Hi! I'm Cullen. I've been a Research Scientist in the Policy team at OpenAI since August. I also am a Research Affiliate at the Centre for the Governance of AI at the Future of Humanity Institute, where I interned in the summer of 2018.
I graduated from Harvard Law School cum laude in May 2019. There, I led the Harvard Law School and Harvard University Graduate Schools Effective Altruism groups. Prior to that, I was an undergraduate at the University of Michigan, where I majored in Philosophy and Ecology & Evolutionary Biology. I'm a member of Giving What We Can, One For The World, and Founder's Pledge.
Some things I've been thinking a lot about include:
- How to make sure AGI benefits everyone
- Law and AI development
- Law's relevance for AI policy
- Whether law school makes sense for EAs
- Social justice in relation to effective altruism
I'll be answering questions periodically this weekend! All answers come in my personal capacity, of course. As an enthusiastic member of the EA community, I'm excited to do this! :D
[Update: as the weekend ends, I will be slower replying but will still try to reply to all new comments for a while!]

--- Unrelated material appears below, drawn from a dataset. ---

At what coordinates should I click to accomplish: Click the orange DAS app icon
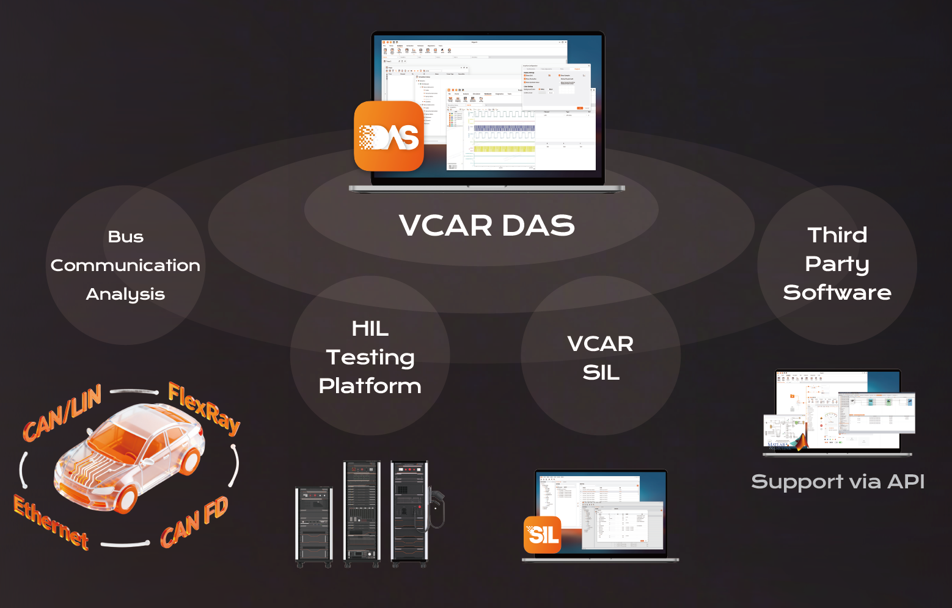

On a technical note (maybe outside the context of this conversation or comparing EA/SJ) and a slight tangent, I think calling EA and SJ movements is useful and informative if you're level of discourse is thinking about broad-level EA movement building. I know the phrase movement has a lot of connotations in common discourse, but I think at it's core a movement is a group of people achieving goals through collective action.
These groups of people are often tribes, and tribal ties motivates movement membership but they are distinct things.
The value of this categorization: EA is a much more consolidated, controlled and purposeful movement than SJ. SJ is more diffuse, lacks centralization but is quite recognizable in terms of topics and kinds of discourse.
Given this diversity, appeals to broad SJ movement tend to reduce complexity of arguments (low fidelity models) that wouldn't work well with EA high fidelity models. So I think it's useful to know this to know why we engaging with SJ on a movement level is not the ideal situation. So on that high level thinking it's probably useful to think about movements to get a big picture of the situation.
Of course, SJ (and EA) are not only movements. They are also communities, bodies of knowledge, networks etc. as you mention. These aspects feed into the structure of the movement in important ways. If your level of discourse is different (i.e. thinking about specific cases for collaboration or comparing the frameworks used by the two movements) then thinking on this level is useful.